When we learned in May 2016 that Gord Downie of The Tragically Hip had been diagnosed with terminal brain cancer, his homeland of Canada shed a collective tear. However, in the face of a nation’s sadness, Downie opted to press on and make the most out of his remaining time on this planet – with a magnified Canadian tour, revered solo album and a focus on a very important social issue.
As a result, Downie was named the Canadian Press Newsmaker of the Year for 2016. Today, it’s been revealed that the late musician, poet and activist has had that honour bestowed upon him for a second straight year. Downie is the only entertainer to have ever been recognized as the Canadian Press Newsmaker of the Year.

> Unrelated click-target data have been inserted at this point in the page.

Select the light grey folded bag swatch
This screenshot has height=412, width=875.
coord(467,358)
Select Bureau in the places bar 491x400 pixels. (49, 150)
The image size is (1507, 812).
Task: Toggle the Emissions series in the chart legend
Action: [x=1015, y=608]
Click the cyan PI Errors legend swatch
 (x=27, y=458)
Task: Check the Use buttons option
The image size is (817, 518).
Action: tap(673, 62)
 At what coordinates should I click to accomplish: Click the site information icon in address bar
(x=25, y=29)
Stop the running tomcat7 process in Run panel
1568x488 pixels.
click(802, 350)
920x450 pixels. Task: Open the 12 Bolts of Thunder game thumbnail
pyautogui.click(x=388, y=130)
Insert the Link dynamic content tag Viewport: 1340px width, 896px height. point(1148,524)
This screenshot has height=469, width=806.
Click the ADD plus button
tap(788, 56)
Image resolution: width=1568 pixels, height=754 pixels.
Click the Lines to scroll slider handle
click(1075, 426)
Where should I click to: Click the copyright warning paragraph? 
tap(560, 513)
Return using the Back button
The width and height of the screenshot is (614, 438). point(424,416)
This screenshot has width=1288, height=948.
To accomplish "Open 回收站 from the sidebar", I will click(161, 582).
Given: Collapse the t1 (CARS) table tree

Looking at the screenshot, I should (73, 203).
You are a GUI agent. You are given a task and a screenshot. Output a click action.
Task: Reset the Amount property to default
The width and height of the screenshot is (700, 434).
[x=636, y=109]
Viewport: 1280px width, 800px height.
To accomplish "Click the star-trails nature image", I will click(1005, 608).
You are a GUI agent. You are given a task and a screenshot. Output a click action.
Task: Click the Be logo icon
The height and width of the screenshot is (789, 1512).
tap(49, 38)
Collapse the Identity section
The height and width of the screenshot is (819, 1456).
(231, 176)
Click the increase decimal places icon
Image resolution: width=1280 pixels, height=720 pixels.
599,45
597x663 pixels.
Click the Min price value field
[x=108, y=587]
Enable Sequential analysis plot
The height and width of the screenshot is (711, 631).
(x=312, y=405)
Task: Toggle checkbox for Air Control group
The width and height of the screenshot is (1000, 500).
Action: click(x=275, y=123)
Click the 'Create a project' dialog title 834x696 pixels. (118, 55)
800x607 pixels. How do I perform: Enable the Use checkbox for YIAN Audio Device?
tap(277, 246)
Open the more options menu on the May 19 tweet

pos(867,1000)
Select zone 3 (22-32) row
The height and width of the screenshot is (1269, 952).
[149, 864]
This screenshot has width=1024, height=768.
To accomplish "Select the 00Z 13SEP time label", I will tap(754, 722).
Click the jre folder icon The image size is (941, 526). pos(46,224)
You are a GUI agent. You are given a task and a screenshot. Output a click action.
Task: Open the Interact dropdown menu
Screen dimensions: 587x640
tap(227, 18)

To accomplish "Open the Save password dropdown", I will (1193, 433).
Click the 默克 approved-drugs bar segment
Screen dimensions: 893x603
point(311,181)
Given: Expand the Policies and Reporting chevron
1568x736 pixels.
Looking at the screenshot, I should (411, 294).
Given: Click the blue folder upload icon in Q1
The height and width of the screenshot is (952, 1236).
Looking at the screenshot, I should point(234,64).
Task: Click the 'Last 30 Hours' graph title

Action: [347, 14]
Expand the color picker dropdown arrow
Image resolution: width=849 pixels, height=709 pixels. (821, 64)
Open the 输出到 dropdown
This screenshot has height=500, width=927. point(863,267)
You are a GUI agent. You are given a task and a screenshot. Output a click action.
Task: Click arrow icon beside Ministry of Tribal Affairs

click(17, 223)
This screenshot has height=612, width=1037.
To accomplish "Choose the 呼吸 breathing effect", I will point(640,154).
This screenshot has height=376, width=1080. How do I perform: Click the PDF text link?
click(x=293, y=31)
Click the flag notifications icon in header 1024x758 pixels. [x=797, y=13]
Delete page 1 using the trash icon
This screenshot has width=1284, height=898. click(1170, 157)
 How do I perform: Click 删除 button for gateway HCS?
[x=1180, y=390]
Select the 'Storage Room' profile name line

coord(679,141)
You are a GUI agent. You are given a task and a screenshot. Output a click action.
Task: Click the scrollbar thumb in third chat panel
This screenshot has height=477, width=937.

On Tuesday, October 17 at the age of 53, Downie – with family at his side – passed away. His nation mourned, but also celebrated his inspirational decision to not allow his illness to slow down his art, or interest in improving Canada.
In 2017, Downie focused much of his energy on continuing to encourage Canadians to better respect, recognize and connect with its Indigenous communities. Part of this endeavour meant shedding light on the past existence of Canada’s residential school system, which TheCanadianEncyclopedia.ca describes as “government-sponsored religious schools established to assimilate Indigenous children into Euro-Canadian culture.” Sadly, these facilities contributed to families being broken up, as well as the abuse and deaths of children.
“Gord said several times that the only thing that mattered to him was getting Canadians to become aware of Indigenous lives, start to right the wrongs and move in the direction of reconciliation,” commented Gord’s brother, Mike, in an interview with the Canadian Press. “It was what he wanted to get done before his time was up.”
In June, Downie received the Order of Canada for his work on raising awareness of indigenous issues. Most importantly, however, he got people talking about an uncomfortable part of Canada’s history.
To learn more about Downie’s efforts to support Canada’s indigenous community, please visit the official website for the Gord Downie and Chanie Wenjack Fund.
Musically, 2017 saw Downie win Songwriter of the Year and Adult Album of the Year JUNO Awards for “Secret Path,” an album that tells the story of Chanie Wenjack, a First Nations boy who passed away in 1966 while escaping a residential school.
What’s more, “Long Time Running” – a concert film and documentary – gave fans an insightful, sometimes heart-wrenching look at The Tragically Hip’s 2016 farewell tour and what it took for Downie to get up on the stage and sing his heart out.
Shortly after his passing, Downie’s final solo album – “Introduce Yerself” – was released and subsequently received a wave of positive reviews.